State of Texas vs. Johnson (1989) Justice Viveiros delivers the opinion of the court: Gregory Lee Johnson has been convicted of desecrating a flag in violation of Texas law; a conviction which questions ones guaranteed First Amendment, constitutional rights. Johnson’s involvement in a political demonstration in Dallas, lead him to express his political concerns with the nations leaders and governmental policies. The State of Texas’ conviction of Johnson was carried out due to Johnson’s conduct, a physically expressive act, rather than a written or spoken one and based on two criteria: a responsibility to preserve the integrity of the flag representing the strength, pride and unity of our nation and whether Johnson’s actions threatened societal order and peace.
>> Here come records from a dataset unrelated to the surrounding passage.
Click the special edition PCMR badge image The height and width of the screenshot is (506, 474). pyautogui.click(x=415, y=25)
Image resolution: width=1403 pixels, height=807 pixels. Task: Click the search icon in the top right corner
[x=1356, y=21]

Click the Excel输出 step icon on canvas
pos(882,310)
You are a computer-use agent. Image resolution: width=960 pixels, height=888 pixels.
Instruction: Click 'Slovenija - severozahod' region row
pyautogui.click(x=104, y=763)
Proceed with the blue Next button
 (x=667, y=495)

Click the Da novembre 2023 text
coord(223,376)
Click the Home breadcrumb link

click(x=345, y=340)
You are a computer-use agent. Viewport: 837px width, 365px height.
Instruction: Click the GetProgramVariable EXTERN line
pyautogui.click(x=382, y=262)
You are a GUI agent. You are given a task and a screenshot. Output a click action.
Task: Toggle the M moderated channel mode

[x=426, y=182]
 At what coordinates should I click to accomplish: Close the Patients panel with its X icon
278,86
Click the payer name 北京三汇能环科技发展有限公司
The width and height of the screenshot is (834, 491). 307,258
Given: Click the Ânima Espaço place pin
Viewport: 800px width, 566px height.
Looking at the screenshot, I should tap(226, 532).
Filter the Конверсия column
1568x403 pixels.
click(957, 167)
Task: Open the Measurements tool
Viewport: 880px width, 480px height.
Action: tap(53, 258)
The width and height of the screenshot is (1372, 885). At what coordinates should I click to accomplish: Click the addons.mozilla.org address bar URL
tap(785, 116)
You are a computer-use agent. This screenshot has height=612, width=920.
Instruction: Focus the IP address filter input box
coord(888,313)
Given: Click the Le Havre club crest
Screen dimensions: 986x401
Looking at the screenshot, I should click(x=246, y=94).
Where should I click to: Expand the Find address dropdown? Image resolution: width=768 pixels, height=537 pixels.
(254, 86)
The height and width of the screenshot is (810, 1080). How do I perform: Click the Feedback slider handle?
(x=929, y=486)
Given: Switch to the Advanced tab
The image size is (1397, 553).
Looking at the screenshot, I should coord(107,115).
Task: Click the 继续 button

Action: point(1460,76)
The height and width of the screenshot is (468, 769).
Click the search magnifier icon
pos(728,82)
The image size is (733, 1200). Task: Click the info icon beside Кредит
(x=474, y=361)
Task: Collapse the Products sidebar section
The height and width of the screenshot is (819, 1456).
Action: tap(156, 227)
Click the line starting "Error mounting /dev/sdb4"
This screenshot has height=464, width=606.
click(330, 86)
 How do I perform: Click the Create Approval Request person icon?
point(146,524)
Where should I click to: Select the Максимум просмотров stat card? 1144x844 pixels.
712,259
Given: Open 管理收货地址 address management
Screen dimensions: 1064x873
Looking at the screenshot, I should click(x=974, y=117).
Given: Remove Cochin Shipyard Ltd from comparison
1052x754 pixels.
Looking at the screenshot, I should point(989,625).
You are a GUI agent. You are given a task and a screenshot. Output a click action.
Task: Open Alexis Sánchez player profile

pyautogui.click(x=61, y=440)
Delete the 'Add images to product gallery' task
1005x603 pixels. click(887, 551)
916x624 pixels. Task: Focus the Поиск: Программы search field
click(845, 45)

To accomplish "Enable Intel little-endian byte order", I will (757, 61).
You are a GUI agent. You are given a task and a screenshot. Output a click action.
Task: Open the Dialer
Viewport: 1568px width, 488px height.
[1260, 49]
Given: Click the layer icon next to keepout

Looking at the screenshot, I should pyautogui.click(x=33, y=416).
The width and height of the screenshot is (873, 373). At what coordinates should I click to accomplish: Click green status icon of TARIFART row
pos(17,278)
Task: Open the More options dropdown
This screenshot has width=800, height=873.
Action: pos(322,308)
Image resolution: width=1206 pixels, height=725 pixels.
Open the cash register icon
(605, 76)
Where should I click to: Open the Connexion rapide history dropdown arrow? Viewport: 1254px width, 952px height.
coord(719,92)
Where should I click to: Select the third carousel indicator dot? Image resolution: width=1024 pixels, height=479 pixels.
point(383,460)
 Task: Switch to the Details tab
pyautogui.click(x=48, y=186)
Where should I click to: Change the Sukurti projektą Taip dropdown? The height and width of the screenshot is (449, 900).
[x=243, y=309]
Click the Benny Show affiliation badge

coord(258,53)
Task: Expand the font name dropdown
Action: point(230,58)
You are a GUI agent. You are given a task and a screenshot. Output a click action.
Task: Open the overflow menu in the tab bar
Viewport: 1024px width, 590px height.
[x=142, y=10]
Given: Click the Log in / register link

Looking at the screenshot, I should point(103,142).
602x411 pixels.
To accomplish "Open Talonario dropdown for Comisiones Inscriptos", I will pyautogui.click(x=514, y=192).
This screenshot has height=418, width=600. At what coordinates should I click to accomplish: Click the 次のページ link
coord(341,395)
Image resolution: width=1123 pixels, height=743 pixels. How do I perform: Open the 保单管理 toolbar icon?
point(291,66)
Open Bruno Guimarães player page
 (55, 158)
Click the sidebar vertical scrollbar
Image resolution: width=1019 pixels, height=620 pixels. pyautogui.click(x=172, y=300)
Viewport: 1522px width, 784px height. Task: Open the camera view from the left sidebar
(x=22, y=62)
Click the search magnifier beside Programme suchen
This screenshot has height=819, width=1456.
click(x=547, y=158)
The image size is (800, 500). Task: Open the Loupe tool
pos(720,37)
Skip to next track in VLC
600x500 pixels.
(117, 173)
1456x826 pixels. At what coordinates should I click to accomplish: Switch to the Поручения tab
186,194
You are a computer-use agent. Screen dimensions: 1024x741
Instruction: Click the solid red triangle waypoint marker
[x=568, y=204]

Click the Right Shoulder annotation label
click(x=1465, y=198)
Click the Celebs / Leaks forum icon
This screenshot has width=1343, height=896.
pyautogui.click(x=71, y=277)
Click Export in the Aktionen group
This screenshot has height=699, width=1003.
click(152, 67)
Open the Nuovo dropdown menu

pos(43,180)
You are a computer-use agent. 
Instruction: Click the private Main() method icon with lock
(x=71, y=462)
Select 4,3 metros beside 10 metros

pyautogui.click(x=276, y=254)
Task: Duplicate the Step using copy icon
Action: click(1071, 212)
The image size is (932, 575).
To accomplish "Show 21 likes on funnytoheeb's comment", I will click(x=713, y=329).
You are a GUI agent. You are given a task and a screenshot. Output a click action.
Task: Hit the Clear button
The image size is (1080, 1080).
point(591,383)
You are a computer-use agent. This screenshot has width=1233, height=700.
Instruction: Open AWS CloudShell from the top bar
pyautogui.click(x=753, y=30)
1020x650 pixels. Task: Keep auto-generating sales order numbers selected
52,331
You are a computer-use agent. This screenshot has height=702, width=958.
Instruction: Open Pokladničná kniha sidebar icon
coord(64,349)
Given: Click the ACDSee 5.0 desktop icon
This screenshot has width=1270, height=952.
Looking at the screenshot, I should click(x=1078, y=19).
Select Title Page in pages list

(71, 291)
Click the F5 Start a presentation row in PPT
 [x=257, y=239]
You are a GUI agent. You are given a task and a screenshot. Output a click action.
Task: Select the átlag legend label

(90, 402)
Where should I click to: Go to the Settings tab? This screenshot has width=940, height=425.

Both criteria, which serve as the basis for Gregory Lee Johnson’s conviction, have been explored in depth, and this court concludes the following..
Johnson’s form of political expression did not cause societal disorder or disrupt the peace. There were no violent outbreaks, either verbal or physical, from members of Johnson’s protest, or other citizens, who may view flag burning as a distasteful, ungrateful, slap in the face of our nation. However, the State of Texas has already acknowledged this fact. The State ruled that regardless of the lack of evidence that Johnson’s actions have threatened societal order and public peace, on account there were no such occurrences, flag burning has the potential to do so. The State has concluded that flag burning could: first, stir up people’s emotions enough, possibly resulting in intense public arguments, violent physical disputes, or riots, and second, serves as an invitation for others to take political protests to the next level, which could be dangerous.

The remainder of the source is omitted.